Public policy analyst Ah Maftuchan said that while Anies’ social welfare failures were caused largely by external factors, he had not made any fundamental policy changes to address the issues.

“Anies still failed to properly address Jakarta’s affordable housing, energy and clean water problems. In terms of macro-level policy, he still did business as usual and did not make any significant policies to tackle these problems, despite the fact that these issues greatly affect citizens’ social welfare,” Ah said.

On the campaign trail in 2017, Anies promised to build some 232,000 subsidized apartment units for low-income families under his flagship zero-down-payment housing policy. But progress was sluggish and the program was sullied by a corruption scandal.

As of September, only some 2,300 apartment units had been built.

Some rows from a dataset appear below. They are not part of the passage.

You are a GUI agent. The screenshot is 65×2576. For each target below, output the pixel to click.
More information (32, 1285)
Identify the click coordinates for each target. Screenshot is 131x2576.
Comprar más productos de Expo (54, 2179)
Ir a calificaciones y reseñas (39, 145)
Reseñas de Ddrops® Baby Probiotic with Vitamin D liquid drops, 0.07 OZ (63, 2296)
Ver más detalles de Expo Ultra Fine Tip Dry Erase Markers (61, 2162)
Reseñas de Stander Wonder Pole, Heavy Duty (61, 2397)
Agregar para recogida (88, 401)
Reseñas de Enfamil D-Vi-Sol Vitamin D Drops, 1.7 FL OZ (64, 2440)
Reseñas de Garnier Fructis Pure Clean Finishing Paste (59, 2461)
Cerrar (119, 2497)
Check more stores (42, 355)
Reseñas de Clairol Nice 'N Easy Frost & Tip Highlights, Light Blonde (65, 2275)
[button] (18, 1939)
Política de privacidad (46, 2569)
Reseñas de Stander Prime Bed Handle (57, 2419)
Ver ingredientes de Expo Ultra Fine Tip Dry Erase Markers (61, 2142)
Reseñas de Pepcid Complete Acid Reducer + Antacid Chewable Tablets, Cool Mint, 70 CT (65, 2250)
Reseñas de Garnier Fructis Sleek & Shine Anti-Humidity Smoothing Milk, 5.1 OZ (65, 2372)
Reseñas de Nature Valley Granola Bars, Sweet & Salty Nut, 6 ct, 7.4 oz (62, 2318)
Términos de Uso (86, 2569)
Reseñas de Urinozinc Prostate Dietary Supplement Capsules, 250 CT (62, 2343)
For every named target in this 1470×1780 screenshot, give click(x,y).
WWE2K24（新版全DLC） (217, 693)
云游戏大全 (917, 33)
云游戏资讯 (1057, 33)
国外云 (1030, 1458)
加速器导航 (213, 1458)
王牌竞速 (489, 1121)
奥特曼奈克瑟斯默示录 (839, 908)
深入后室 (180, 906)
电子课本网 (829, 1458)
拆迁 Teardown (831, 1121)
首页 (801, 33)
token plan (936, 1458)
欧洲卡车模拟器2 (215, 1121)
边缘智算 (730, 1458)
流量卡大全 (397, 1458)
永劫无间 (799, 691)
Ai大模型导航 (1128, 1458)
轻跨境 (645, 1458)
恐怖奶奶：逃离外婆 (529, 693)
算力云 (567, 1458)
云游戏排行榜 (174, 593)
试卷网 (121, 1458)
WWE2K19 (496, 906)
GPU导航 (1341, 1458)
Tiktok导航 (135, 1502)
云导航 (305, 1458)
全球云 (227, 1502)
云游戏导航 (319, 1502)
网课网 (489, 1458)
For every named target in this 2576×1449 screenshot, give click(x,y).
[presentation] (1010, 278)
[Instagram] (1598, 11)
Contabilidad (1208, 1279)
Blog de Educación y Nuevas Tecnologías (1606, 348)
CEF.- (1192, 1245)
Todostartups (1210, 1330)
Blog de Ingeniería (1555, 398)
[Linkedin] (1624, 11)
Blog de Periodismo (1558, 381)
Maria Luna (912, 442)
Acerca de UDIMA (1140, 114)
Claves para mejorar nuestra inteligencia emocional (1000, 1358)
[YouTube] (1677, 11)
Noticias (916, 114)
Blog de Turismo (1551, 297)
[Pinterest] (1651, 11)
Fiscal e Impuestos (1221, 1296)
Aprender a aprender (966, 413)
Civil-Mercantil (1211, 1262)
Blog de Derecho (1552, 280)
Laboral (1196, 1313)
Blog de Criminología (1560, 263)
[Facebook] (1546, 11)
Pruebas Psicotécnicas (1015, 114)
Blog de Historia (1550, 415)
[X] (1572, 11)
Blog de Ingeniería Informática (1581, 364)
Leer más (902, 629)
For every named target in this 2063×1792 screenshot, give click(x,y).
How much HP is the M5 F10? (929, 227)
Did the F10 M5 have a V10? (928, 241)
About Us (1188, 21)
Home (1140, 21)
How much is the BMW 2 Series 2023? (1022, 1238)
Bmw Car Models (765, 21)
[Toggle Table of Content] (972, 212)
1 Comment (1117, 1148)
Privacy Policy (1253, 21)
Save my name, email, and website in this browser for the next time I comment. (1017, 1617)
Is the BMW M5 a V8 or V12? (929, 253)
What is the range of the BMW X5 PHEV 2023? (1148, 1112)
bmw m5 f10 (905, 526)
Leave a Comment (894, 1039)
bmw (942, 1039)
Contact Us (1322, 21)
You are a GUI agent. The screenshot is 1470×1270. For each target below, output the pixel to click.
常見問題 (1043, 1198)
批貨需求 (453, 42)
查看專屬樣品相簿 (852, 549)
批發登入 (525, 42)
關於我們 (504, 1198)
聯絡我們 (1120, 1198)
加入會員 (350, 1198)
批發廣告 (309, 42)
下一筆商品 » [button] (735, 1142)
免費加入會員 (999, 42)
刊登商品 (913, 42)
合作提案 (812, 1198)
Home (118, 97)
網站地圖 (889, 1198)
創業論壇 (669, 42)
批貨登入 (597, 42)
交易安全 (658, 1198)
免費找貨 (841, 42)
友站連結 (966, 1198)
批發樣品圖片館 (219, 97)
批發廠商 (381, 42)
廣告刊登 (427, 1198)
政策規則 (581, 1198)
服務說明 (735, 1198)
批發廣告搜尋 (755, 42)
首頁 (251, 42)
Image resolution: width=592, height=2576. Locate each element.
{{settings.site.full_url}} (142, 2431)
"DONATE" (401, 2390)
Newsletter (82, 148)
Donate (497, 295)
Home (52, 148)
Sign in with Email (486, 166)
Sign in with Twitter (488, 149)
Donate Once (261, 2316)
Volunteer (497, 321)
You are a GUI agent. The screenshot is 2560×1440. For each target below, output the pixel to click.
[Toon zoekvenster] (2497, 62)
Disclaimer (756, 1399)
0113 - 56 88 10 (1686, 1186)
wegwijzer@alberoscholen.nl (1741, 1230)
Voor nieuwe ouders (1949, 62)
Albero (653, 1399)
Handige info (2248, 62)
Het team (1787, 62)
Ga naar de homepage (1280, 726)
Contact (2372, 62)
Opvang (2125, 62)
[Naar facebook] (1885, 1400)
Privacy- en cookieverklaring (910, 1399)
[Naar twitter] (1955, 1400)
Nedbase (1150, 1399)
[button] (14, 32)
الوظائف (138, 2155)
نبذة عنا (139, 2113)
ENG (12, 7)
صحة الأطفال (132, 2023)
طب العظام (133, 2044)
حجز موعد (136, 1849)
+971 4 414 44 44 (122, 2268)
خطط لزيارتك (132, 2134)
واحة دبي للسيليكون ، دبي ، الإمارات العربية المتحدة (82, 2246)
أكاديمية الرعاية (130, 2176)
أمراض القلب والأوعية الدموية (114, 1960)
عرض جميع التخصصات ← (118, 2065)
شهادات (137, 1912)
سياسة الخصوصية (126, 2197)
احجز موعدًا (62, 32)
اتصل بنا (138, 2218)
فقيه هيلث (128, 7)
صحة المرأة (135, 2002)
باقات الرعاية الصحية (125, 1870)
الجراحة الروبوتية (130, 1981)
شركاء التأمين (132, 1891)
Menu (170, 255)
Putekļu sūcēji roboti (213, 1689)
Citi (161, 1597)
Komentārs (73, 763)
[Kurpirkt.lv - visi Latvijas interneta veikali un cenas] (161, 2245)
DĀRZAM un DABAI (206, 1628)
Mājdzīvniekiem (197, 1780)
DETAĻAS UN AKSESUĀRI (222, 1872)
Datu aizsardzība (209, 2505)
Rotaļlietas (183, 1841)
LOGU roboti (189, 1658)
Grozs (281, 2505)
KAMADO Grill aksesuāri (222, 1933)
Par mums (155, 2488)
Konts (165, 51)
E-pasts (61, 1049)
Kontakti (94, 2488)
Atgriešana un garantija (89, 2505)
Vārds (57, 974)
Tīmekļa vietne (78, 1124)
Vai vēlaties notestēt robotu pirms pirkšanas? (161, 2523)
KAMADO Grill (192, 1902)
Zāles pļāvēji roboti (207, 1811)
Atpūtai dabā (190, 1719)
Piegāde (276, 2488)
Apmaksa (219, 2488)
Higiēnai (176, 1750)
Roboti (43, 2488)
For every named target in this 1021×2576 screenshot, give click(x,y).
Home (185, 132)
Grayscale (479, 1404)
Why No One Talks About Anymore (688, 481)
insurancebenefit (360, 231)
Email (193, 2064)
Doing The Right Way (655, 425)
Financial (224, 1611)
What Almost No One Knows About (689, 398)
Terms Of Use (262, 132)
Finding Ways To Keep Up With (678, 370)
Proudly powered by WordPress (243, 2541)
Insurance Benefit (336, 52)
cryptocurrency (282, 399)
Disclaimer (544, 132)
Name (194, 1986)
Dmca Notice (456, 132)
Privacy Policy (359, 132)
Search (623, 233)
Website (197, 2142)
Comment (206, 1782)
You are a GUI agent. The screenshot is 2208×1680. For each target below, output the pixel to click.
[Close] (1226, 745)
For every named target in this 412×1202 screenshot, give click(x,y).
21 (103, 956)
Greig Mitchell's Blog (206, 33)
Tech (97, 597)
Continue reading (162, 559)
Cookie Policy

Anies also changed the program’s eligibility criteria, making the units available to potential buyers earning up to Rp 14.8 million (US$956.55) instead of up to Rp 7 million.

Data from Statistics Indonesia (BPS) shows that as of 2021, some 40 percent of Jakarta citizens did not have access to affordable, livable homes, a significant increase from the two preceding years, at 33.18 percent and 34.25 percent, respectively.

Recently, days after receiving the NasDem Party’s backing for the 2024 presidential race, Anies faced renewed criticism over his handling of the city’s perennial flooding problem, including from the central government and the ruling Indonesian Democratic Party of Struggle (PDI-P).

Anies denied these claims in a report published last week, saying that in 2020 – when Jakarta recorded its worst rainfall in history of 377 millimeters in a day – floodwaters subsided in under 96 hours in 95 percent of the flooded areas. This was an improvement from the floods of 2015, when Basuki “Ahok” Tjahaja Purnama was governor, where it took 168 hours for water levels to recede in 95 percent of flooded areas after 277 mm of rain had fallen.